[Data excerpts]

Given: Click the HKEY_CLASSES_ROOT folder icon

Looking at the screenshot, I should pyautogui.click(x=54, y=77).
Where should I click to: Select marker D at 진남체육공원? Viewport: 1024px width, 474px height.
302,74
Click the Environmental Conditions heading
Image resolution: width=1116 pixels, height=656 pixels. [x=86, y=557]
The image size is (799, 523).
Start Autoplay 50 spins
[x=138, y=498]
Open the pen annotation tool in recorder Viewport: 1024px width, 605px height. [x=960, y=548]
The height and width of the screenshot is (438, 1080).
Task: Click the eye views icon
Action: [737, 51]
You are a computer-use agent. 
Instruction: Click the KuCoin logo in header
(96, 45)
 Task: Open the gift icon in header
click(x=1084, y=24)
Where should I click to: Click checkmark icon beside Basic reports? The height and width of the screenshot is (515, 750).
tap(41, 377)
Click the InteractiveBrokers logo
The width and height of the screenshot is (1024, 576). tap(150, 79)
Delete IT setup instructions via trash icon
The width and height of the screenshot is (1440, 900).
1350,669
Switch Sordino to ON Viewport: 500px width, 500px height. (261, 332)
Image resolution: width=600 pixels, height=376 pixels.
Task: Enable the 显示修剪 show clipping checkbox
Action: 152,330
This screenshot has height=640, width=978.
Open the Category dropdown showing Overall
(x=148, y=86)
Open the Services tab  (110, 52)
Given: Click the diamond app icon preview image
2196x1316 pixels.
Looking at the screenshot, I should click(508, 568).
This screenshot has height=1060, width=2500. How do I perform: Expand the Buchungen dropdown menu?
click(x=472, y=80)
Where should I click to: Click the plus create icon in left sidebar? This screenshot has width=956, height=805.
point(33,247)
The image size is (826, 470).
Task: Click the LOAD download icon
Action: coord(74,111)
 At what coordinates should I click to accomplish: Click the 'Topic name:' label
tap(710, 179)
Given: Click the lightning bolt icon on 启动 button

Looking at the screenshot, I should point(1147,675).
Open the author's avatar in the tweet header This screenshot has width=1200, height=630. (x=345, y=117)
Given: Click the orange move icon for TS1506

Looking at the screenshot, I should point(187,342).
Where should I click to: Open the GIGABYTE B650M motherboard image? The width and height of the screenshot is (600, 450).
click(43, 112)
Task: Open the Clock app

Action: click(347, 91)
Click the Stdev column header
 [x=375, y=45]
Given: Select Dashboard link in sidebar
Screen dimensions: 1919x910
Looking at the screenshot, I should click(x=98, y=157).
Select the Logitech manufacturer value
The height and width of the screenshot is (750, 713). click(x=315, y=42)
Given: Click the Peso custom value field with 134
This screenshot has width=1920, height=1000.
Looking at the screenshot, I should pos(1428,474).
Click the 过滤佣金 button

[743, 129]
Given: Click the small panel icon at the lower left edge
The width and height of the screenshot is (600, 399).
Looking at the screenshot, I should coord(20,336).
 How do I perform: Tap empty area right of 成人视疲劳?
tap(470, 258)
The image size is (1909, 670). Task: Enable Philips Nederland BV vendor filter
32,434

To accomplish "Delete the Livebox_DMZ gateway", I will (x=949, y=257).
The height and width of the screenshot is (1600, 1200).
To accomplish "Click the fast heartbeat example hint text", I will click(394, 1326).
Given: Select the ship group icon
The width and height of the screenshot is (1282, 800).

_Task brief_
Please write out the entries exactly, keeping every line intact.

_Written solution_
Given: Click the HKEY_CLASSES_ROOT folder icon

Looking at the screenshot, I should pyautogui.click(x=54, y=77).
Where should I click to: Select marker D at 진남체육공원? Viewport: 1024px width, 474px height.
302,74
Click the Environmental Conditions heading
Image resolution: width=1116 pixels, height=656 pixels. [x=86, y=557]
The image size is (799, 523).
Start Autoplay 50 spins
[x=138, y=498]
Open the pen annotation tool in recorder Viewport: 1024px width, 605px height. [x=960, y=548]
The height and width of the screenshot is (438, 1080).
Task: Click the eye views icon
Action: [737, 51]
You are a computer-use agent. 
Instruction: Click the KuCoin logo in header
(96, 45)
 Task: Open the gift icon in header
click(x=1084, y=24)
Where should I click to: Click checkmark icon beside Basic reports? The height and width of the screenshot is (515, 750).
tap(41, 377)
Click the InteractiveBrokers logo
The width and height of the screenshot is (1024, 576). tap(150, 79)
Delete IT setup instructions via trash icon
The width and height of the screenshot is (1440, 900).
1350,669
Switch Sordino to ON Viewport: 500px width, 500px height. (261, 332)
Image resolution: width=600 pixels, height=376 pixels.
Task: Enable the 显示修剪 show clipping checkbox
Action: 152,330
This screenshot has height=640, width=978.
Open the Category dropdown showing Overall
(x=148, y=86)
Open the Services tab  (110, 52)
Given: Click the diamond app icon preview image
2196x1316 pixels.
Looking at the screenshot, I should click(508, 568).
This screenshot has height=1060, width=2500. How do I perform: Expand the Buchungen dropdown menu?
click(x=472, y=80)
Where should I click to: Click the plus create icon in left sidebar? This screenshot has width=956, height=805.
point(33,247)
The image size is (826, 470).
Task: Click the LOAD download icon
Action: coord(74,111)
 At what coordinates should I click to accomplish: Click the 'Topic name:' label
tap(710, 179)
Given: Click the lightning bolt icon on 启动 button

Looking at the screenshot, I should point(1147,675).
Open the author's avatar in the tweet header This screenshot has width=1200, height=630. (x=345, y=117)
Given: Click the orange move icon for TS1506

Looking at the screenshot, I should point(187,342).
Where should I click to: Open the GIGABYTE B650M motherboard image? The width and height of the screenshot is (600, 450).
click(43, 112)
Task: Open the Clock app

Action: click(347, 91)
Click the Stdev column header
 [x=375, y=45]
Given: Select Dashboard link in sidebar
Screen dimensions: 1919x910
Looking at the screenshot, I should click(x=98, y=157).
Select the Logitech manufacturer value
The height and width of the screenshot is (750, 713). click(x=315, y=42)
Given: Click the Peso custom value field with 134
This screenshot has width=1920, height=1000.
Looking at the screenshot, I should pos(1428,474).
Click the 过滤佣金 button

[743, 129]
Given: Click the small panel icon at the lower left edge
The width and height of the screenshot is (600, 399).
Looking at the screenshot, I should coord(20,336).
 How do I perform: Tap empty area right of 成人视疲劳?
tap(470, 258)
The image size is (1909, 670). Task: Enable Philips Nederland BV vendor filter
32,434

To accomplish "Delete the Livebox_DMZ gateway", I will (x=949, y=257).
The height and width of the screenshot is (1600, 1200).
To accomplish "Click the fast heartbeat example hint text", I will click(394, 1326).
Given: Select the ship group icon
The width and height of the screenshot is (1282, 800).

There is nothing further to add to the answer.